* [Your task] Produce the records below again, word for word, but stop after the line that contains "Select the annotation tool in the sidebar".

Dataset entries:

»»

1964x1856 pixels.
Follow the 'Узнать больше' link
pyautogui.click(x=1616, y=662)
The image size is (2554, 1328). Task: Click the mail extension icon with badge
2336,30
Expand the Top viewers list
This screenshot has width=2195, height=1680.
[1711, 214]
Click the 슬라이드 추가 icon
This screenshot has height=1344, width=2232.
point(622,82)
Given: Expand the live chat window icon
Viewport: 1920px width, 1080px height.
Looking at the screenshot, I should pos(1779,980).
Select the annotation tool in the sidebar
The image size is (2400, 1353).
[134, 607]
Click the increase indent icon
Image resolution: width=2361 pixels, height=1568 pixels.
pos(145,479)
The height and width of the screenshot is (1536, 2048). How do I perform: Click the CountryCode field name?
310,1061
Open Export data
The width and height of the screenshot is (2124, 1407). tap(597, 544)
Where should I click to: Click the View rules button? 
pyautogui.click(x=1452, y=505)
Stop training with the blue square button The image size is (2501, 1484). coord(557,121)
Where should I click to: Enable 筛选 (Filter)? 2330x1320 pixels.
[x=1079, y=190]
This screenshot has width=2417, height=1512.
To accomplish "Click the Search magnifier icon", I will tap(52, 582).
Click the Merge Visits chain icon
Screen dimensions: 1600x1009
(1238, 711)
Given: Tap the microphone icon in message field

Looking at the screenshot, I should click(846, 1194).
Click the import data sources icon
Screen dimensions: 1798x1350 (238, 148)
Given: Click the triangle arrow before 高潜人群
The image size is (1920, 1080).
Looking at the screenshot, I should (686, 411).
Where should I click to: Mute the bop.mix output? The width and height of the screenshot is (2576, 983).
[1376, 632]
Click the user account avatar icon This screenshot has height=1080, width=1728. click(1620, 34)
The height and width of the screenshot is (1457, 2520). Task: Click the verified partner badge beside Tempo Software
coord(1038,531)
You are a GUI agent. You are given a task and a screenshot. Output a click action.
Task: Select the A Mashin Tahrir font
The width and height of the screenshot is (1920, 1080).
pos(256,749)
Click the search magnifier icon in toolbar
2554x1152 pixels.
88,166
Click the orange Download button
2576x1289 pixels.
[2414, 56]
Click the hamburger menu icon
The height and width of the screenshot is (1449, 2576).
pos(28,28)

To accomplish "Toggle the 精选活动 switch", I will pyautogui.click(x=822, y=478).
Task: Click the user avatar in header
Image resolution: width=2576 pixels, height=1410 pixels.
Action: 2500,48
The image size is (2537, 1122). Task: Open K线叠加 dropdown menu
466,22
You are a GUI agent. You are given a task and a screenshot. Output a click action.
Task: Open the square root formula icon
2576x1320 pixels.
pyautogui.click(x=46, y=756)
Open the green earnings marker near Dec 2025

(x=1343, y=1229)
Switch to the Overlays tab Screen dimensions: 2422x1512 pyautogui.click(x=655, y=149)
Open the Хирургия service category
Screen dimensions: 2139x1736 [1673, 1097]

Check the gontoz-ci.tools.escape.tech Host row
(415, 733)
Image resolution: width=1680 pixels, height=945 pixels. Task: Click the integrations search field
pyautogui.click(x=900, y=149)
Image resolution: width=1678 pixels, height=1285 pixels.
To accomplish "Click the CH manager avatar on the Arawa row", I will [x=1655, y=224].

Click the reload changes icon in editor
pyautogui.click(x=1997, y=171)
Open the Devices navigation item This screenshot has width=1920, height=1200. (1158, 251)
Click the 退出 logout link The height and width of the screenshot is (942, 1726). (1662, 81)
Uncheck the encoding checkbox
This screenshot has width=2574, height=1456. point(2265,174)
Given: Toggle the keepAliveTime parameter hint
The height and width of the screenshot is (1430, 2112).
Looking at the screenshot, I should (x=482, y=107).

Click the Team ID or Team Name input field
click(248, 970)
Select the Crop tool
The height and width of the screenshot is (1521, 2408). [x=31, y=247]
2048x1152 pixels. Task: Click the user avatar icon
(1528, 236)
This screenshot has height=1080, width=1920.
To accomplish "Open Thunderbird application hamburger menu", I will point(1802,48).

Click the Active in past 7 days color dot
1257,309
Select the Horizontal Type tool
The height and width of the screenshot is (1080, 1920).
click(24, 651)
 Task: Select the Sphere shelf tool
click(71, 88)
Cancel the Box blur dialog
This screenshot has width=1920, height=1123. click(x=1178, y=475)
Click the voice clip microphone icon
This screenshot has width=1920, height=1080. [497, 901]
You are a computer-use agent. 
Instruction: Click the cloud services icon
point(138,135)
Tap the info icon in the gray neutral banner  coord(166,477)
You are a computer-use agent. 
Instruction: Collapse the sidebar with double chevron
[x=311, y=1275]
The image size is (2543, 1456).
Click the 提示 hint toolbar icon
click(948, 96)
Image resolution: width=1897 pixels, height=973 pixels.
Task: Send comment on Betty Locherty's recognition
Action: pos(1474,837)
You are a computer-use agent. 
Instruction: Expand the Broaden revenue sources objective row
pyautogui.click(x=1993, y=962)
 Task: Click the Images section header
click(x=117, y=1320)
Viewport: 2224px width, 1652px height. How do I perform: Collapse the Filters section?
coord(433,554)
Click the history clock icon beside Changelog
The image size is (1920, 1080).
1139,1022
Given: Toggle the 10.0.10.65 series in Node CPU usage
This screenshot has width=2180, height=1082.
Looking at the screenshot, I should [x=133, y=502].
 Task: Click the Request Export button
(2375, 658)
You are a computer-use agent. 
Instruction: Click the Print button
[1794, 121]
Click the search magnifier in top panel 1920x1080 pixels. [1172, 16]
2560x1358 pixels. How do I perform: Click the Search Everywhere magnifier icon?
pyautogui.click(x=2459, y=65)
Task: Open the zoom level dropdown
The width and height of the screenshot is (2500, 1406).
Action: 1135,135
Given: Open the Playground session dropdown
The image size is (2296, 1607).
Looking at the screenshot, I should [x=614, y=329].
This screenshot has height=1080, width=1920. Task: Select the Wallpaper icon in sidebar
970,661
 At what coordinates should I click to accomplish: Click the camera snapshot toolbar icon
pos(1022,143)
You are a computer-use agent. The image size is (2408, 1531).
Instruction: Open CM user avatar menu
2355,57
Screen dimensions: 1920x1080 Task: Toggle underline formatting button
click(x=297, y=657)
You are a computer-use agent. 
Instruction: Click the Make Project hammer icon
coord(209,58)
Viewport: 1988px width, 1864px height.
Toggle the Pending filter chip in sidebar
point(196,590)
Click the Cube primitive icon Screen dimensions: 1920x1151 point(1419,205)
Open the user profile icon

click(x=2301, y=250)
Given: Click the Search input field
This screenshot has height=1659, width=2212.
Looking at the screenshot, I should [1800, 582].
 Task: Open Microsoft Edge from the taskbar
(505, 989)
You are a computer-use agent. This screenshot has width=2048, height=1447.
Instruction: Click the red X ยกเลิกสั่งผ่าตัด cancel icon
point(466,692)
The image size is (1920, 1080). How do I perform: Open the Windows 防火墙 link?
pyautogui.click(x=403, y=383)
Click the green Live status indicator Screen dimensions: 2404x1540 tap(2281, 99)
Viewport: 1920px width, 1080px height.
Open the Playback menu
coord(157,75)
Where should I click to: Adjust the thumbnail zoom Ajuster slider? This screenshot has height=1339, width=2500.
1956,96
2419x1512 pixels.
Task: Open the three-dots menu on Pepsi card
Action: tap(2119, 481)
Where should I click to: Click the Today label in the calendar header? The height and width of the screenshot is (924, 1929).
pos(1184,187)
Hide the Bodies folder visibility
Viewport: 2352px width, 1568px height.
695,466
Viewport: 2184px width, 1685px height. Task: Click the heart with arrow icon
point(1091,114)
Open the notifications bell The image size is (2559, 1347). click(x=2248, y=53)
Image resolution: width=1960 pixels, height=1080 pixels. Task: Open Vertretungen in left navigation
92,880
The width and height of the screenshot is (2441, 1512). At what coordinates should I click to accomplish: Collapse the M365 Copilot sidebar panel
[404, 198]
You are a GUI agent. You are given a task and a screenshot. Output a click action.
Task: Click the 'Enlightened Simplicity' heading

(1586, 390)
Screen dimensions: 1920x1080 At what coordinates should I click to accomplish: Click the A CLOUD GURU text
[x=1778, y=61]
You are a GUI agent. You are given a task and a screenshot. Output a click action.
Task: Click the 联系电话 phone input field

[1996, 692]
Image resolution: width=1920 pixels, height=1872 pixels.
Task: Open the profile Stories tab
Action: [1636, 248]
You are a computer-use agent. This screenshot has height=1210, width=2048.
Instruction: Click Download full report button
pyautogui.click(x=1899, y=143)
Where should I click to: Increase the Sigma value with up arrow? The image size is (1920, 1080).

««

* [Worked solution]
1964x1856 pixels.
Follow the 'Узнать больше' link
pyautogui.click(x=1616, y=662)
The image size is (2554, 1328). Task: Click the mail extension icon with badge
2336,30
Expand the Top viewers list
This screenshot has width=2195, height=1680.
[1711, 214]
Click the 슬라이드 추가 icon
This screenshot has height=1344, width=2232.
point(622,82)
Given: Expand the live chat window icon
Viewport: 1920px width, 1080px height.
Looking at the screenshot, I should pos(1779,980).
Select the annotation tool in the sidebar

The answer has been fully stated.